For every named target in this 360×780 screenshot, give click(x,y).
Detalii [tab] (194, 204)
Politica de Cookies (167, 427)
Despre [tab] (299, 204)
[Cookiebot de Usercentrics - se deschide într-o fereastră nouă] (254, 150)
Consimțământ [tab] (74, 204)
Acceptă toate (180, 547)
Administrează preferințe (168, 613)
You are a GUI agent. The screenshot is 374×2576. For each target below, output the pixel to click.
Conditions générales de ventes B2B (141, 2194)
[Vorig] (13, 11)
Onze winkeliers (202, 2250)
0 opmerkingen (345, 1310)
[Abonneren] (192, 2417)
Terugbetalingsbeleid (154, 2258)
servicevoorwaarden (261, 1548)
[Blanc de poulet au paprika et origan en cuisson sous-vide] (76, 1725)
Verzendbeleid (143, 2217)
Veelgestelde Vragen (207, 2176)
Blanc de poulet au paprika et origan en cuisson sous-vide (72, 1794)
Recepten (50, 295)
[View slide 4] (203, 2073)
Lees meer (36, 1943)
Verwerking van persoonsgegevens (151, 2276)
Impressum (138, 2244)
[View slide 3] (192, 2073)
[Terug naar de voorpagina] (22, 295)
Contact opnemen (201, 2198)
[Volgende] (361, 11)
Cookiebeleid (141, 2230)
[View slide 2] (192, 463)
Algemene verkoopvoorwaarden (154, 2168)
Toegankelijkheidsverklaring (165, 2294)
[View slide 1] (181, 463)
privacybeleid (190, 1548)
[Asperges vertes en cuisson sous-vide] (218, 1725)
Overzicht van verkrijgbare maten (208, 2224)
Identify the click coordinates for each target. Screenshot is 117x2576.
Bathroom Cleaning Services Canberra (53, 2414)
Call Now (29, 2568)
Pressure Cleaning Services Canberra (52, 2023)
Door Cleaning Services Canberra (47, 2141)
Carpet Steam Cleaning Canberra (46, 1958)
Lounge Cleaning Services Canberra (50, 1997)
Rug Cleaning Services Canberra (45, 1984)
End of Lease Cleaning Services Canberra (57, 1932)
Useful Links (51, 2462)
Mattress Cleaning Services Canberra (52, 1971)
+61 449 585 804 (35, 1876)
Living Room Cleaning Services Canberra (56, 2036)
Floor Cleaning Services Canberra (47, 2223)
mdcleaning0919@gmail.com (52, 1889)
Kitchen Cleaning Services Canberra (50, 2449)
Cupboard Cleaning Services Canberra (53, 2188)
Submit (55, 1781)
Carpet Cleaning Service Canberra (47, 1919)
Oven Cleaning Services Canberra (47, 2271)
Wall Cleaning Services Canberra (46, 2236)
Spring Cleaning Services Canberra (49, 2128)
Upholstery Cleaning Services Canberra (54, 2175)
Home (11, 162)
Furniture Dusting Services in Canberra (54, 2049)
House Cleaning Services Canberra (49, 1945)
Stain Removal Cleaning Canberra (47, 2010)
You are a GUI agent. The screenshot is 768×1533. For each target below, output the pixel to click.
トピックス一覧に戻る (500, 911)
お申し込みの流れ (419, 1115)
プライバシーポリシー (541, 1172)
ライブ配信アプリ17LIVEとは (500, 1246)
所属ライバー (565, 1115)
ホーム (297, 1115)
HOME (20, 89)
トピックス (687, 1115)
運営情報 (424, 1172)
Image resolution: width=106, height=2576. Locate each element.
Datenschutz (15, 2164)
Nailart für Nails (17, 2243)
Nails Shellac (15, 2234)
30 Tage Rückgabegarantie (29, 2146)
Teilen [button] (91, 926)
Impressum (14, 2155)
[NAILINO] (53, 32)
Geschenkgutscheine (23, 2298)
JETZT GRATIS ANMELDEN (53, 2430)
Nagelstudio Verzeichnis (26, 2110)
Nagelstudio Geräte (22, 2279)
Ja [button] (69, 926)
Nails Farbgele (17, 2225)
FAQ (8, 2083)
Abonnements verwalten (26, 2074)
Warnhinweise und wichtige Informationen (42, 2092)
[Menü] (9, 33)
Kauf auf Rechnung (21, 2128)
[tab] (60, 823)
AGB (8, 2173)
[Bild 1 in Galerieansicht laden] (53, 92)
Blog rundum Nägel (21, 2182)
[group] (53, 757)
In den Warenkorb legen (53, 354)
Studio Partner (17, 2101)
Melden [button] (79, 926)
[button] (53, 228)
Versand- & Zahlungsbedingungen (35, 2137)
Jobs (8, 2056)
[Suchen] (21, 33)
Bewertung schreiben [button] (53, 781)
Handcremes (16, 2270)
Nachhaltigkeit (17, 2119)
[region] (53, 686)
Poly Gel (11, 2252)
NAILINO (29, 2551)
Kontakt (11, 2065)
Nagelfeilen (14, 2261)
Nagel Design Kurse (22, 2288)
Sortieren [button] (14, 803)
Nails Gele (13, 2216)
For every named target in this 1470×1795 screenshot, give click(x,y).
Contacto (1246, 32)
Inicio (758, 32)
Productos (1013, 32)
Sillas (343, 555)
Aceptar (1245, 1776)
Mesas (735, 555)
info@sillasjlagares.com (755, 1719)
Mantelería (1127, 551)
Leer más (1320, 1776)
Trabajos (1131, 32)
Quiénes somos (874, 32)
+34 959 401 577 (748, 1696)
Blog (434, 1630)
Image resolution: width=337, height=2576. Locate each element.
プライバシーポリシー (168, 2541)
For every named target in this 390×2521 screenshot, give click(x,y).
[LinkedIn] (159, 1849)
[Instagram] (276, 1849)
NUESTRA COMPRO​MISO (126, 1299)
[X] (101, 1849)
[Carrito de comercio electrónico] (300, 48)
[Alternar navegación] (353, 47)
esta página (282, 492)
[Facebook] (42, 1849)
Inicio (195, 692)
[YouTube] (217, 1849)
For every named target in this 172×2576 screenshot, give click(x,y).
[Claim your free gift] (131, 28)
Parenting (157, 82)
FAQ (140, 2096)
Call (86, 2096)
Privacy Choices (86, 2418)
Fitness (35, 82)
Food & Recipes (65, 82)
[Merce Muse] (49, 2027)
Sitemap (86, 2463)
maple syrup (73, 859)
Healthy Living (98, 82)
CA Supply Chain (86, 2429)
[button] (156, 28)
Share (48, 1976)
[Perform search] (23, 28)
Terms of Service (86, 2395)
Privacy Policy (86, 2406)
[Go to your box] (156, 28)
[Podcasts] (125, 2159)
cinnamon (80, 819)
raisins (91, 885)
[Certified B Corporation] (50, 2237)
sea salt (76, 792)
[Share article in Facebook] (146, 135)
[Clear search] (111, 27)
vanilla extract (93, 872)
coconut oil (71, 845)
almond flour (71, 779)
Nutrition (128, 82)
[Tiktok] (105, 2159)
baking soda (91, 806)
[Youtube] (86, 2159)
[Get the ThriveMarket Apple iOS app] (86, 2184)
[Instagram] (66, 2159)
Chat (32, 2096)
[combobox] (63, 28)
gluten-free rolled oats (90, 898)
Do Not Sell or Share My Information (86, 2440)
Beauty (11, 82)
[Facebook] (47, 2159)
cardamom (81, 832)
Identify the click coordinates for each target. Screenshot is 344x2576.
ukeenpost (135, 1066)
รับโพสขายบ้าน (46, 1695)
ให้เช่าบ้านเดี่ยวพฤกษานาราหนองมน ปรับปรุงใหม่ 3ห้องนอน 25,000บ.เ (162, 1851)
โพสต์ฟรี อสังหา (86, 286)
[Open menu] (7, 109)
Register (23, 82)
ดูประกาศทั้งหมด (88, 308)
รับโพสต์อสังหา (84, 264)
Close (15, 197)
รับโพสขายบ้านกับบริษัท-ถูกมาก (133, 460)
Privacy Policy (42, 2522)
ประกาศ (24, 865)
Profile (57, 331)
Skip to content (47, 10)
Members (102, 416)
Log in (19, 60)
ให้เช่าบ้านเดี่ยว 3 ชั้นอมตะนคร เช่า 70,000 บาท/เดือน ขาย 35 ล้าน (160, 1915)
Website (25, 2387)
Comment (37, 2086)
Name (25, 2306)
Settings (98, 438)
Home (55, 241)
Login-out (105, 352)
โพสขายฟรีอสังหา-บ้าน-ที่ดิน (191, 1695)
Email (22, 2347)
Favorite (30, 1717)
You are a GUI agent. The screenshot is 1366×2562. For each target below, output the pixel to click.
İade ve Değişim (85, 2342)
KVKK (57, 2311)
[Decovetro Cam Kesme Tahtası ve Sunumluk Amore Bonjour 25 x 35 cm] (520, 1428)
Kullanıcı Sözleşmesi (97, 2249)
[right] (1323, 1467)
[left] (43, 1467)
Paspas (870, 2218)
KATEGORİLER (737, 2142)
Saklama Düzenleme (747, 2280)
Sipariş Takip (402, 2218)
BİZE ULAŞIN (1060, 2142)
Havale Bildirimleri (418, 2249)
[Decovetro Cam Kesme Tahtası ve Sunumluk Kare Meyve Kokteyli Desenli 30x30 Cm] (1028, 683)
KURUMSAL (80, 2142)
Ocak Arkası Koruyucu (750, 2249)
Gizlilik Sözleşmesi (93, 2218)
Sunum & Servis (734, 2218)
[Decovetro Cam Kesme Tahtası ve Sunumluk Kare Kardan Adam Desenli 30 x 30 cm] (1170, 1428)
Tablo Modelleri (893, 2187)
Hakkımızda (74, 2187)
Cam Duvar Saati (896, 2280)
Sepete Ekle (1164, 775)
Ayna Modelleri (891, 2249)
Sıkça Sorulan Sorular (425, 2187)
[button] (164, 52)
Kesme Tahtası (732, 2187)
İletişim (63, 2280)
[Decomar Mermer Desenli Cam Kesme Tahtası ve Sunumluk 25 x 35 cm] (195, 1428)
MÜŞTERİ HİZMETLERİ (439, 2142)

--

--- What to work on ---
The expected output is exactly the lines of the listing above between the line holding "プライバシーポリシー (541, 1172)" and the line holding "FAQ (8, 2083)", inclusive.

--- Result for this task ---
プライバシーポリシー (541, 1172)
ライブ配信アプリ17LIVEとは (500, 1246)
所属ライバー (565, 1115)
ホーム (297, 1115)
HOME (20, 89)
トピックス (687, 1115)
運営情報 (424, 1172)
Image resolution: width=106, height=2576. Locate each element.
Datenschutz (15, 2164)
Nailart für Nails (17, 2243)
Nails Shellac (15, 2234)
30 Tage Rückgabegarantie (29, 2146)
Teilen [button] (91, 926)
Impressum (14, 2155)
[NAILINO] (53, 32)
Geschenkgutscheine (23, 2298)
JETZT GRATIS ANMELDEN (53, 2430)
Nagelstudio Verzeichnis (26, 2110)
Nagelstudio Geräte (22, 2279)
Ja [button] (69, 926)
Nails Farbgele (17, 2225)
FAQ (8, 2083)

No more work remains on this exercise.